Tasks to complete:
**A)** In the extract on catecholamine depletion, about how far apart were the two sets of testing conditions?
**B)** Resume the extract on catecholamine depletion after its last sentence.

Although state-related alterations in catecholamine function have been well-described in depressed subjects, enduring abnormalities have been less reliably identified. In our study, medication-free subjects with fully remitted major depression underwent a paradigm of catecholamine depletion, via use of the tyrosine hydroxylase inhibitor α-methylparatyrosine.
Subjects underwent 2 sets of testing conditions in a double-blind, random-ordered, crossover design, approximately 1 week apart. They underwent active catecholamine depletion (via oral administration of 5 g α-methylparatyrosine) or sedation-controlled, sham catecholamine depletion (via oral administration of 250 mg diphenhydramine hydrochloride), during a 2-day observation. Serial mood ratings and blood samples were obtained.

(Stored data entries)
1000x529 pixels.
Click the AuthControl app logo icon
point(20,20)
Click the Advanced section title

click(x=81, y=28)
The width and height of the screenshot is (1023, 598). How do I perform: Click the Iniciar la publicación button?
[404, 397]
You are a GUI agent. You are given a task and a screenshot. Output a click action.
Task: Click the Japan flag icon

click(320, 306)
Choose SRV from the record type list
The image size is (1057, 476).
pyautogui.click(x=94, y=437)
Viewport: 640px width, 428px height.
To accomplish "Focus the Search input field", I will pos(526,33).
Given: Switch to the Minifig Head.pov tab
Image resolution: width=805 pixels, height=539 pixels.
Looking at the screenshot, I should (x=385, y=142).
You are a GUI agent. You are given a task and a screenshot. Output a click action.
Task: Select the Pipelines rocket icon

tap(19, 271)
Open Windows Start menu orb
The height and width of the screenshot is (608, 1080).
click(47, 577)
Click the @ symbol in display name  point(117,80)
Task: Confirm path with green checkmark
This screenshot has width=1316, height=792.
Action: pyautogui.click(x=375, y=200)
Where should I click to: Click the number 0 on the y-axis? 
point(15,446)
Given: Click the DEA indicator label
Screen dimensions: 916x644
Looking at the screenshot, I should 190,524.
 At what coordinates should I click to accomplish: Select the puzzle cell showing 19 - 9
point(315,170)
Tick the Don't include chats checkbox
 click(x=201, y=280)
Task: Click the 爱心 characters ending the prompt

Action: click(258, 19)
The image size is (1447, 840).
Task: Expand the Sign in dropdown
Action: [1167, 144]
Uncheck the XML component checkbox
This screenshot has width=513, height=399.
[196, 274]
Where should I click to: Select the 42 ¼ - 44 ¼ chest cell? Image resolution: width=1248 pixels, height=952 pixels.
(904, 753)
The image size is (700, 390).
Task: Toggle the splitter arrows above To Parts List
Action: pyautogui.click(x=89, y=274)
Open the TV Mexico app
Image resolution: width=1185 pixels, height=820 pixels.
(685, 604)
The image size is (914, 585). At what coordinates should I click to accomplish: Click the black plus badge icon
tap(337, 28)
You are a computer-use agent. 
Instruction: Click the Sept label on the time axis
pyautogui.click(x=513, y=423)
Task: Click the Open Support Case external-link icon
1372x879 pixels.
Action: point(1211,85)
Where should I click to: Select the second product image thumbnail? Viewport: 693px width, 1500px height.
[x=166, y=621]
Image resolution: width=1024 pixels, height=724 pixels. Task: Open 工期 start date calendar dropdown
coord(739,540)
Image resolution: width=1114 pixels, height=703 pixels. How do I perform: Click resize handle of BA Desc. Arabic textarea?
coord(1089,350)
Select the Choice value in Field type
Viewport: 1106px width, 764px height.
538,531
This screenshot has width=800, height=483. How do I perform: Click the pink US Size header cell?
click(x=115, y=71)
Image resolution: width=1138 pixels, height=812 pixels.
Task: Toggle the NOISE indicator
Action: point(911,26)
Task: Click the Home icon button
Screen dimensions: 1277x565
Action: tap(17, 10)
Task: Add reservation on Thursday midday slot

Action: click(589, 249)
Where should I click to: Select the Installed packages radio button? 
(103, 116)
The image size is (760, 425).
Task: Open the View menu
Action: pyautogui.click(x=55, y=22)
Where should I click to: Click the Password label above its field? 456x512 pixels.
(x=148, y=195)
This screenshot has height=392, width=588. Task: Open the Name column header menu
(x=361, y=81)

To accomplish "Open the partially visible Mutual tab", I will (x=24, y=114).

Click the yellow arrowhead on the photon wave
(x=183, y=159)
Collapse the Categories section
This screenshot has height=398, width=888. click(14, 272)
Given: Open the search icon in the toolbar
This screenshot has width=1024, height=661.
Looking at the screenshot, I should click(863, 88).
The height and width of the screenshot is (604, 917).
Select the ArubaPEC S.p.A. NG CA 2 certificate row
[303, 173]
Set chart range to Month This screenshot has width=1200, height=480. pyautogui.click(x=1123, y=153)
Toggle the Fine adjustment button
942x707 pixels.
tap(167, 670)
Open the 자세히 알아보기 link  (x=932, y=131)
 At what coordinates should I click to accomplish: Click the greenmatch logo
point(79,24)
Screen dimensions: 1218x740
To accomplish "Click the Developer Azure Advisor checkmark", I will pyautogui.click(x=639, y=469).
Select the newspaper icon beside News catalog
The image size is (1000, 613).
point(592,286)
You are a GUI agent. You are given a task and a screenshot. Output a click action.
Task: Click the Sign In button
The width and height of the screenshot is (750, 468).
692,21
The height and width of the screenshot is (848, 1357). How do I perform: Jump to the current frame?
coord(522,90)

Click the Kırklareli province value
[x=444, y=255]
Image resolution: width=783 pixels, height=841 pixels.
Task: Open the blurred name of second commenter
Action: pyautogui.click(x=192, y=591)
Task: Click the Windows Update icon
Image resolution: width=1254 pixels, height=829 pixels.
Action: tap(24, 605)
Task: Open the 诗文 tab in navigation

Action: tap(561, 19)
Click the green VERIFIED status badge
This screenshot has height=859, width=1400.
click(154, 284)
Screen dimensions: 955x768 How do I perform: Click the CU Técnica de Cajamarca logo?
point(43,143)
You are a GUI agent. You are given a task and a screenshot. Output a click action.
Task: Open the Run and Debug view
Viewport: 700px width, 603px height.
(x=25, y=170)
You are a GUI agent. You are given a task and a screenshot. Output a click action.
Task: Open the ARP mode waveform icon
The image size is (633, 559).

Exercise responses:
**A)** Approximately 1 week apart.

**B)**
Fourteen subjects completed the active testing condition; 13 completed sham testing. Subjects experienced marked, transient increases in core depressive and anxiety symptoms, as demonstrated by a mean 21-point increase on Hamilton Depression Rating Scale scores. Furthermore, 10 (71%) of 14 subjects fulfilled relapse criteria during active testing, whereas 1 (8%) of 13 subjects did so during sham testing. The severity of the depressive reaction correlated with baseline plasma cortisol levels (r=0.59; P=.04).
Euthymic, medication-free subjects with a history of major depression demonstrate significant depressive symptoms when undergoing testing with α-methylparatyrosine. This depressive reaction may represent a reliable marker for a history of depression. Further work is needed to clarify the significance of this finding.